Period. It’s the only way to ensure available capacity.
Mark Schwartz, in his blog, believes that organizations can realize as much as 36% savings just by rightsizing and optimizing infrastructure capacity. But every day I talk to organizations who have no Capacity Optimization initiative, business unit, plan, tool or thoughts. Understanding true infrastructure requirements are essential to controlling costs for any cloud services initiatives.
What if you aren’t in the cloud yet but your CIO has announced an initiative to migrate 70% of your computer and storage infrastructure to the cloud? Even further, for security, redundancy and uptime purposes, it should be split between providers. And the CFO wants to know costs. Where do you start?
There are three main hurdles to overcome to understand how a migration to the cloud may look and where it is feasible and not. This is the essential problem with controlling costs in cloud services. Visibility.
Visibility into your own environment is required as well as how that environment (or elements of it) would look in the cloud. This extends beyond just a “discovery” issue as not all computers are equal and how do you assign costs. “What about that pricing schedule in AWS, how could anyone decipher what is going on in there?” These issues derail many organizations from moving any farther, but they need not.
Controlling Cloud Services Costs Hurdle 1
Not all computers are equal. We know and accept that but a simple concept of “2X4” resolves the issue by assigning 2 CPUs and 4 gigs of memory as our defined computer. When the computer is larger, how many “2X4’s” is it? Rounding is essential, but this concept provides guidance on the initial stumbling block that “not all computers are equal.” Is this method precise? No, it is not, but it is simple, specific, easily explained and understood. It is perfect for the activities associated with controlling costs of cloud services.

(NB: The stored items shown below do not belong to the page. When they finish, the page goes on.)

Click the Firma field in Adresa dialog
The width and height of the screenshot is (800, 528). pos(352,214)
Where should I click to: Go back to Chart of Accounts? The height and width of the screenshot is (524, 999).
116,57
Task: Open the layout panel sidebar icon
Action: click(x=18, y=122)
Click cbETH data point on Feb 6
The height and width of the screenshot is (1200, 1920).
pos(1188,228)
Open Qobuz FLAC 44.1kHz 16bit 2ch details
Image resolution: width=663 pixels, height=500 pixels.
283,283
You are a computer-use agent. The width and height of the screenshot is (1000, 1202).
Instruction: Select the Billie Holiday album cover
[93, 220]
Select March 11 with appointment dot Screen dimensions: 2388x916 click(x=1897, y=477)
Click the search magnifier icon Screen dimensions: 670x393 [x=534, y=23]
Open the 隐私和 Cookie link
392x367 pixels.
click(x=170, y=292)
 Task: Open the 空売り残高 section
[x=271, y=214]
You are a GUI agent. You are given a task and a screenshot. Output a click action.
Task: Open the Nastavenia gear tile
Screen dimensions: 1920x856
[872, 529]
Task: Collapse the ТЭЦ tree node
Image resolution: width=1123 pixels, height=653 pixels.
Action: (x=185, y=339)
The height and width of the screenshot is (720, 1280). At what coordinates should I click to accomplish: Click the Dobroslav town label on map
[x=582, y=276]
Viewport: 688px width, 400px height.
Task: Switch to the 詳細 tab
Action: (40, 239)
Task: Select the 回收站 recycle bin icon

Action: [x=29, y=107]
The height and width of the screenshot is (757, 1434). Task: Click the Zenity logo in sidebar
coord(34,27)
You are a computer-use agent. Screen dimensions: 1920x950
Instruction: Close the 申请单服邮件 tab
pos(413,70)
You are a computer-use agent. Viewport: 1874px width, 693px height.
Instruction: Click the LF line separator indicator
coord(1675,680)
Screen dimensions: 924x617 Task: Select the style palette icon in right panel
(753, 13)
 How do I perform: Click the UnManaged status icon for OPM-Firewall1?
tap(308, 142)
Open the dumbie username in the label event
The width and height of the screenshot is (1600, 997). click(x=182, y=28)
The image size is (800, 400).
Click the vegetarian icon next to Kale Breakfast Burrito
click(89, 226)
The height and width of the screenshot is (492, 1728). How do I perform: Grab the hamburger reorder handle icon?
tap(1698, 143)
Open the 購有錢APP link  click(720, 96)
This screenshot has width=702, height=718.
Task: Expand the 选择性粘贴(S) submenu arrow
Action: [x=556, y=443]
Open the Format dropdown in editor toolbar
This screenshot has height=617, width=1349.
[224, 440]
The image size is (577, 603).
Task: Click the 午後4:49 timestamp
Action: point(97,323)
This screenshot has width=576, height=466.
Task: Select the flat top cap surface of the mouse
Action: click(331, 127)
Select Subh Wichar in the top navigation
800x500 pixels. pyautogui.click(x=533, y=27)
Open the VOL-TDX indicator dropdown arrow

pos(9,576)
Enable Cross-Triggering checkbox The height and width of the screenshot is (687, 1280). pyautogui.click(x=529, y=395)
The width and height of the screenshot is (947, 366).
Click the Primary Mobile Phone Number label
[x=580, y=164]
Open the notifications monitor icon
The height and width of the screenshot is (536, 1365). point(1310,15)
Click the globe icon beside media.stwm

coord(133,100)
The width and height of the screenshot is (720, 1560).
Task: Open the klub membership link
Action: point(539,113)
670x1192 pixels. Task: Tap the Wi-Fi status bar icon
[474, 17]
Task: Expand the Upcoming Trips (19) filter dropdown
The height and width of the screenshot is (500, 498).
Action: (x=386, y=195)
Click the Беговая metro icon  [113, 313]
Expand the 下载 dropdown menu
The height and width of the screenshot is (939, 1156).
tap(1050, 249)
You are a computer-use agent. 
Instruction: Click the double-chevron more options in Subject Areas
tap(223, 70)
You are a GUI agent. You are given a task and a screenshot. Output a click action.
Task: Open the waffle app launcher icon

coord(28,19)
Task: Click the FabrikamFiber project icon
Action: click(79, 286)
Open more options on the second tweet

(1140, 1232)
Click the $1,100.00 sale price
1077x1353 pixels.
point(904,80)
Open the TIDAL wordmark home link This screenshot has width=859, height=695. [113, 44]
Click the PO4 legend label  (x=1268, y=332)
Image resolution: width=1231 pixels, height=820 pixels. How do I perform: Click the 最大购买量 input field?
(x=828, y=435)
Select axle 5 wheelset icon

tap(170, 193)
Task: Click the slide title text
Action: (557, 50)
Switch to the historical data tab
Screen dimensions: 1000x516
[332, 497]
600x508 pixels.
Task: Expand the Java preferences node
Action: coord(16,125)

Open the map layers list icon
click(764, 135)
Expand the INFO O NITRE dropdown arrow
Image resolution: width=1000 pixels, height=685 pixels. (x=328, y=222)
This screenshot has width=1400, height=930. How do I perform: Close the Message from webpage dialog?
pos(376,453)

Computer visibility goes beyond this issue if you do not have a discovery tool in place to provide this type of information. You must know what machines are in your environment. At the very least, you must have an understanding of the machines and business services, which we will discuss later, that you have potentially in a move to the cloud. A Discovery tool can provide this in real-time, but careful documentation and reporting can as well, it’s just stale immediately.
See, you’ve made it over the first hurdle and it didn’t even take that long, did it?!
Controlling Cloud Services Costs Hurdle 2
Premise Cost Visibility
Organizations may believe it’s difficult or even impossible to determine on-premise costs, but it is imperative that organizations understand these costs before undertaking any cost focused initiative to move to the cloud. Visibility into these costs can be obtained in multiple ways. There are national averages available from most any cloud services vendor. Which are just as valid as the cloud costs available from the on-premise infrastructure vendors!
The bottom line is that various online tools are available to help calculate the hard cost associated with CPU, memory, and storage. These aren’t specific to your organization though. You remember bringing in Jim down in IT support and how much he cost payroll to bring in someone knowledgeable and helpful. How do you assign those types of cost as well, those that are specific to your organization? What all needs to be considered beyond just what we pay on average for a CPU?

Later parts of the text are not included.